Während Harry das Licht in der Scheune einschaltete und die mannshohe Tür hinter ihnen schloss, fragte er: »Wohin willst du denn diesmal fahren?«

»Ich hab mich noch nicht entschieden«, antwortete Carson. Er bereute seine Lüge, obwohl es besser für Harry war, nicht zu wissen, welchem Zweck sein Fahrzeug dienen würde. »Nur ein paar Tage, vielleicht rüber nach Mendocino. Ich würde gern an die Küste fahren.«

»Da soll es viel weniger windig sein als hier«, sagte Harry. »Und wenn es regnet, zieht der Regen nach Südsüdost weiter, also wird der Himmel bei dir klar sein.«

Die massiven Dachsparren knarrten, als Harry Carson den Schlüssel reichte und das große Tor mit einer Fernbedienung öffnete. Auf der Dachspitze drehte sich eine große Wetterfahne in Form eines galoppierenden Pferdes mit einem Kreischen und rhythmischen Klappern, als würde das Pferd einen grimmigen Reiter der Apokalypse auf dem Rücken tragen.
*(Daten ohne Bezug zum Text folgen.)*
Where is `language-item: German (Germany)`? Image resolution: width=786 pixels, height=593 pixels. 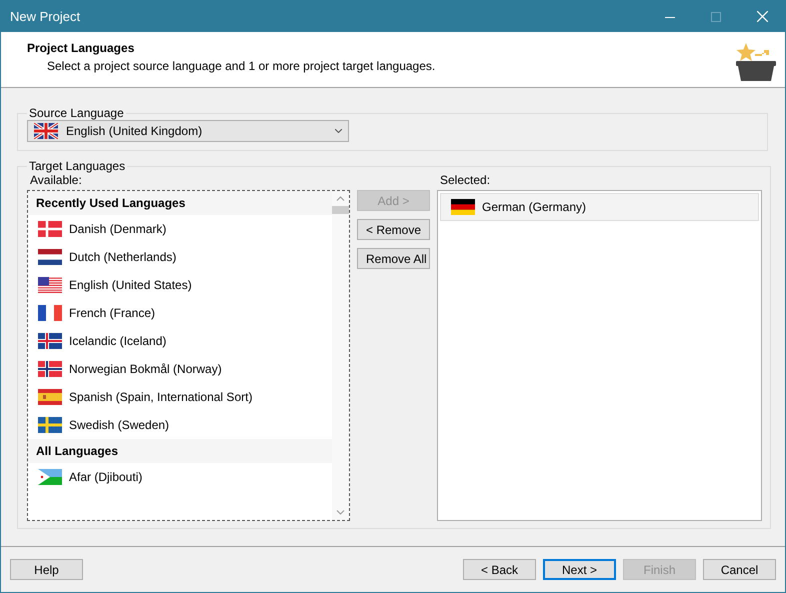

»Ich fahr deinen Explorer hier rein, wenn du weg bist«, versprach Harry. »Falls du den Fleetwood zu Schrott fährst, bring dich um Gottes willen nicht um deswegen. Ich brauch dich lebend, damit du mir einen neuen kaufen kannst.«

»Bist ein echter Kumpel, Harry.«

»Die Pokernacht würde mir auch keinen Spaß mehr machen, wenn ich dich nicht regelmäßig bis aufs letzte Hemd ausziehen könnte.«

»Ist mir schon klar, dass du mit deinem Schnellimbiss kein Geld verdienst«, konterte Carson. »Deswegen lass ich dich beim Kartenspielen gewinnen. Ich bin einfach ein barmherziger Samariter.«

Mit dem Fleetwood Southwind fuhr er auf direktem Weg nach Hause und parkte in der Einfahrt. Dann lief er mehrmals zwischen seinem Haus und dem Wohnmobil hin und her, belud den Kühlschrank im Wagen mit Wasserflaschen, Coca-Cola und vier Peperoniwurst-Käse-Pizzen aus seinem Kühlfach.

Vom Kaminsims im Wohnzimmer nahm er eines der kleineren Fotos von Lissa, um es mitzunehmen. Er zog das Bild aus dem Rahmen und schob es sich in eine Jackentasche, ohne es zu falten.

Obwohl möglicherweise eine gewalttätige Konfrontation bevorstand, glaubte Carson nicht, dass ihn jemand töten würde, bevor der Donnerstag in den Freitag überging, in 18 Stunden. Dennoch wollte er das Foto von Lissa bei sich haben, damit er es im Augenblick vor seinem Tod betrachten konnte, falls es dazu kam.